## WHAT IS BEING ASKED
The response should consist of every line below, unchanged.

## TASK INPUTS
####################

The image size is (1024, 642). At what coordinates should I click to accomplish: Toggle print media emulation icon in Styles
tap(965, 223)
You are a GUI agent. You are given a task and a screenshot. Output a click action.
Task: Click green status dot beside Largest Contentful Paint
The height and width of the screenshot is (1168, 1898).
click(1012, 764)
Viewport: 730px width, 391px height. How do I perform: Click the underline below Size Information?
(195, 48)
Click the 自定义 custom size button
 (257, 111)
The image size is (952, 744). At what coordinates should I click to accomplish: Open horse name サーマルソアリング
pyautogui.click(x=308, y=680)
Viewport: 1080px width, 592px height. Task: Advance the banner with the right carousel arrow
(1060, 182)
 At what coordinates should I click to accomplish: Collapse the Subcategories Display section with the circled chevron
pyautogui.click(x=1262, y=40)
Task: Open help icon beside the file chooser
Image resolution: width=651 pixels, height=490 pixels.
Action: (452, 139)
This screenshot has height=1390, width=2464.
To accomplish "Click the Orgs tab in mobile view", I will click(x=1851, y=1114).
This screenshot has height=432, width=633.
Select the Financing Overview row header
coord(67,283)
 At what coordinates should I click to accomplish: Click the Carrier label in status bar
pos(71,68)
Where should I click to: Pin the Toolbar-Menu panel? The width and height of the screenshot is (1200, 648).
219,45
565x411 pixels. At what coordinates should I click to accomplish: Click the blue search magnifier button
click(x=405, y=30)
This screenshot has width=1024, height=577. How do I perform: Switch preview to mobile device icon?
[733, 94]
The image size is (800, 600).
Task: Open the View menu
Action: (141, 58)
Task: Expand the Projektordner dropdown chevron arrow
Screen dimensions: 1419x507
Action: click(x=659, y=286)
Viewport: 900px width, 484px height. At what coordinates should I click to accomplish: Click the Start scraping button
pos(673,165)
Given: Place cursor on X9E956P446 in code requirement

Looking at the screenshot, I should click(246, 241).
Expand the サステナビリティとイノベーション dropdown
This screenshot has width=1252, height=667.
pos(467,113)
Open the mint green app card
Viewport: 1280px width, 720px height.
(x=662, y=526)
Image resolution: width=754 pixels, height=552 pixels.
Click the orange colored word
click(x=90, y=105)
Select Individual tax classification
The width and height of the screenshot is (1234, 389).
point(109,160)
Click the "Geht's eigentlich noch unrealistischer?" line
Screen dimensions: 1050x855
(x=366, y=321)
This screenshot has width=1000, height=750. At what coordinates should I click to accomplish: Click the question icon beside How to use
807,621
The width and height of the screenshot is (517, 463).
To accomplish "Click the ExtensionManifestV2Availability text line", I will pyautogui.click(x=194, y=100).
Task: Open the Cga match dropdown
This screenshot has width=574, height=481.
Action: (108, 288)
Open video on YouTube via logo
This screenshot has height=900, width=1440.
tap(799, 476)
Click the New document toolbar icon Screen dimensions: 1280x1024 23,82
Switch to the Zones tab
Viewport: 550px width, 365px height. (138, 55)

####################

## SOLUTION FOR THIS TASK
The image size is (1024, 642). At what coordinates should I click to accomplish: Toggle print media emulation icon in Styles
tap(965, 223)
You are a GUI agent. You are given a task and a screenshot. Output a click action.
Task: Click green status dot beside Largest Contentful Paint
The height and width of the screenshot is (1168, 1898).
click(1012, 764)
Viewport: 730px width, 391px height. How do I perform: Click the underline below Size Information?
(195, 48)
Click the 自定义 custom size button
 (257, 111)
The image size is (952, 744). At what coordinates should I click to accomplish: Open horse name サーマルソアリング
pyautogui.click(x=308, y=680)
Viewport: 1080px width, 592px height. Task: Advance the banner with the right carousel arrow
(1060, 182)
 At what coordinates should I click to accomplish: Collapse the Subcategories Display section with the circled chevron
pyautogui.click(x=1262, y=40)
Task: Open help icon beside the file chooser
Image resolution: width=651 pixels, height=490 pixels.
Action: (452, 139)
This screenshot has height=1390, width=2464.
To accomplish "Click the Orgs tab in mobile view", I will click(x=1851, y=1114).
This screenshot has height=432, width=633.
Select the Financing Overview row header
coord(67,283)
 At what coordinates should I click to accomplish: Click the Carrier label in status bar
pos(71,68)
Where should I click to: Pin the Toolbar-Menu panel? The width and height of the screenshot is (1200, 648).
219,45
565x411 pixels. At what coordinates should I click to accomplish: Click the blue search magnifier button
click(x=405, y=30)
This screenshot has width=1024, height=577. How do I perform: Switch preview to mobile device icon?
[733, 94]
The image size is (800, 600).
Task: Open the View menu
Action: (141, 58)
Task: Expand the Projektordner dropdown chevron arrow
Screen dimensions: 1419x507
Action: click(x=659, y=286)
Viewport: 900px width, 484px height. At what coordinates should I click to accomplish: Click the Start scraping button
pos(673,165)
Given: Place cursor on X9E956P446 in code requirement

Looking at the screenshot, I should click(246, 241).
Expand the サステナビリティとイノベーション dropdown
This screenshot has width=1252, height=667.
pos(467,113)
Open the mint green app card
Viewport: 1280px width, 720px height.
(x=662, y=526)
Image resolution: width=754 pixels, height=552 pixels.
Click the orange colored word
click(x=90, y=105)
Select Individual tax classification
The width and height of the screenshot is (1234, 389).
point(109,160)
Click the "Geht's eigentlich noch unrealistischer?" line
Screen dimensions: 1050x855
(x=366, y=321)
This screenshot has width=1000, height=750. At what coordinates should I click to accomplish: Click the question icon beside How to use
807,621
The width and height of the screenshot is (517, 463).
To accomplish "Click the ExtensionManifestV2Availability text line", I will pyautogui.click(x=194, y=100).
Task: Open the Cga match dropdown
This screenshot has width=574, height=481.
Action: (108, 288)
Open video on YouTube via logo
This screenshot has height=900, width=1440.
tap(799, 476)
Click the New document toolbar icon Screen dimensions: 1280x1024 23,82
Switch to the Zones tab
Viewport: 550px width, 365px height. (138, 55)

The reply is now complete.